◆ To do ◆
Please copy the lines from the one containing "You are a computer-use agent." through the end of the lines, both ends included, and omit the pictures from your copy.

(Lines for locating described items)
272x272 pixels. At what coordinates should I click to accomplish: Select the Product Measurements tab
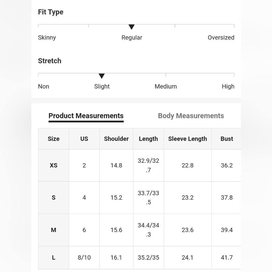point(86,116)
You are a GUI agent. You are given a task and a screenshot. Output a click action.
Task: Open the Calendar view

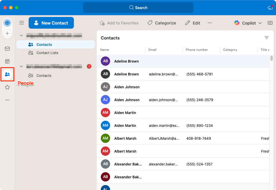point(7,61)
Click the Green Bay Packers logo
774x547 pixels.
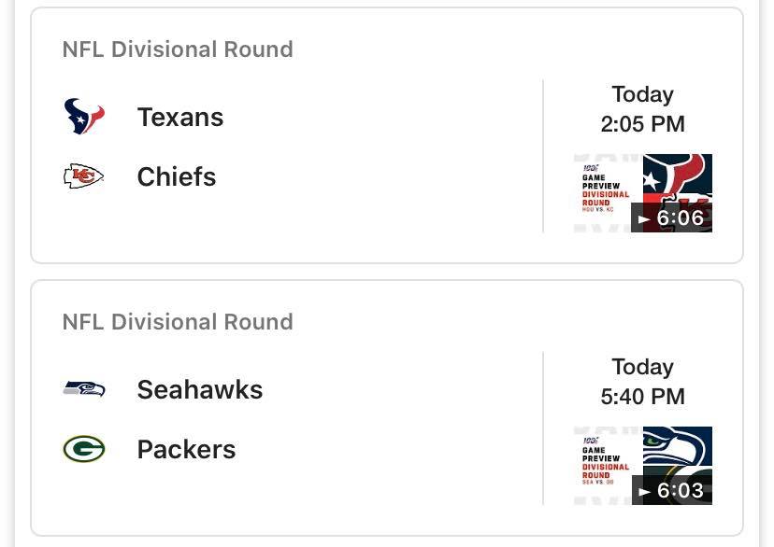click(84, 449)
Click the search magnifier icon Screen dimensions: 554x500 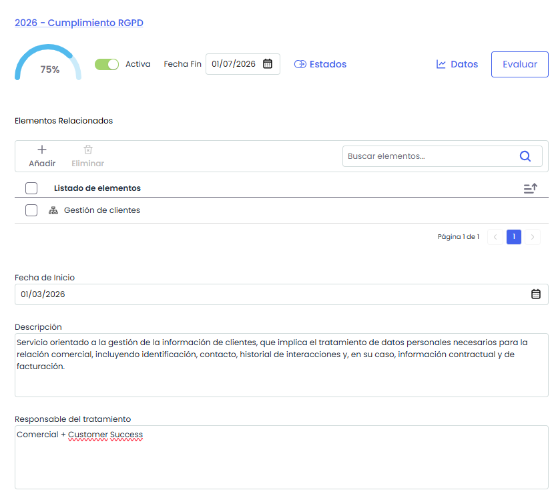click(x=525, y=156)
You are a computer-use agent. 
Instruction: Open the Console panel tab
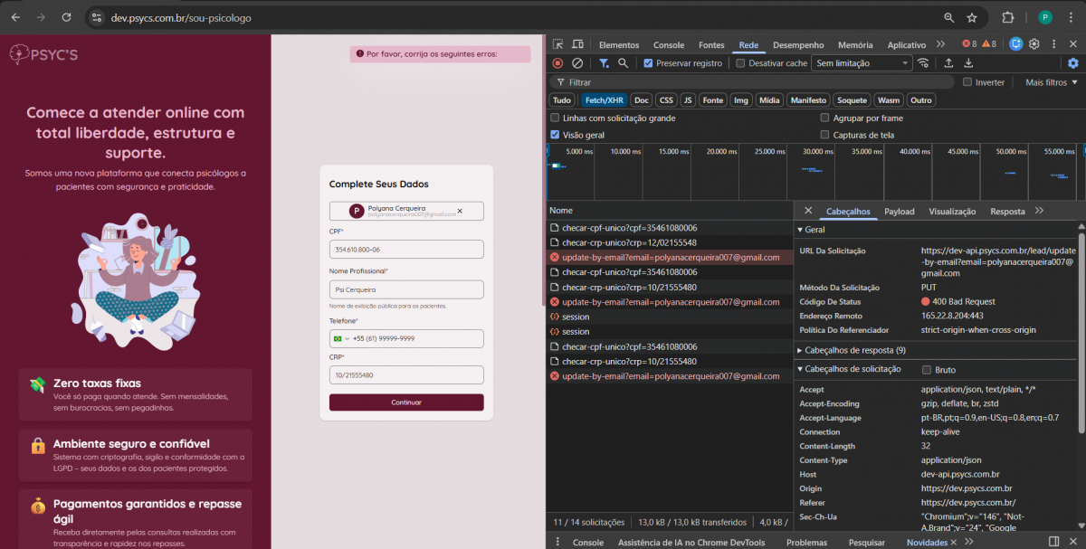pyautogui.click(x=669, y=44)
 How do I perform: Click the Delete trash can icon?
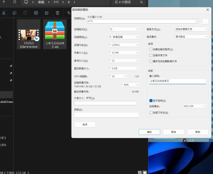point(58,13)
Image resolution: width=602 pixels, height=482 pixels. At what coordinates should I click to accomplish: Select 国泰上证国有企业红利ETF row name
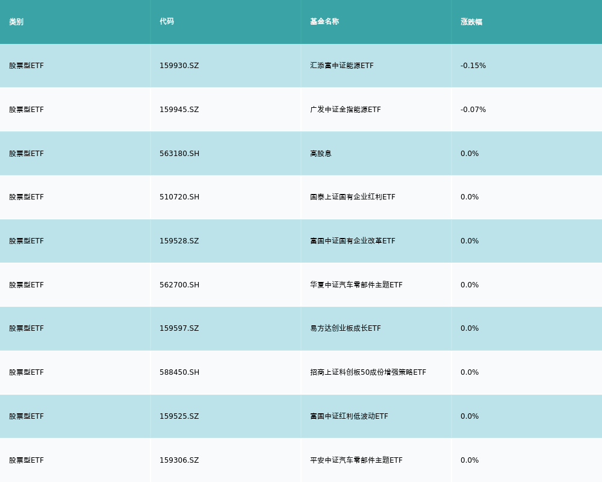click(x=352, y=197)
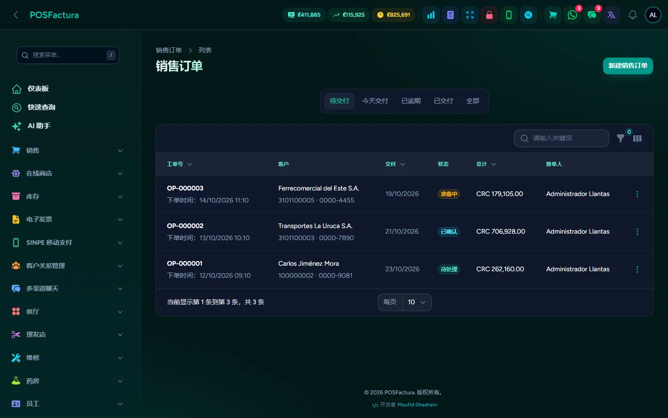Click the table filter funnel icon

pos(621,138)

◆ The output ◆
You are a computer-use agent. 
Instruction: Open the Console panel tab
pyautogui.click(x=669, y=44)
 How do I perform: Click the Delete trash can icon?
point(58,13)
Image resolution: width=602 pixels, height=482 pixels. At what coordinates should I click to accomplish: Select 国泰上证国有企业红利ETF row name
click(x=352, y=197)
Click the table filter funnel icon

pos(621,138)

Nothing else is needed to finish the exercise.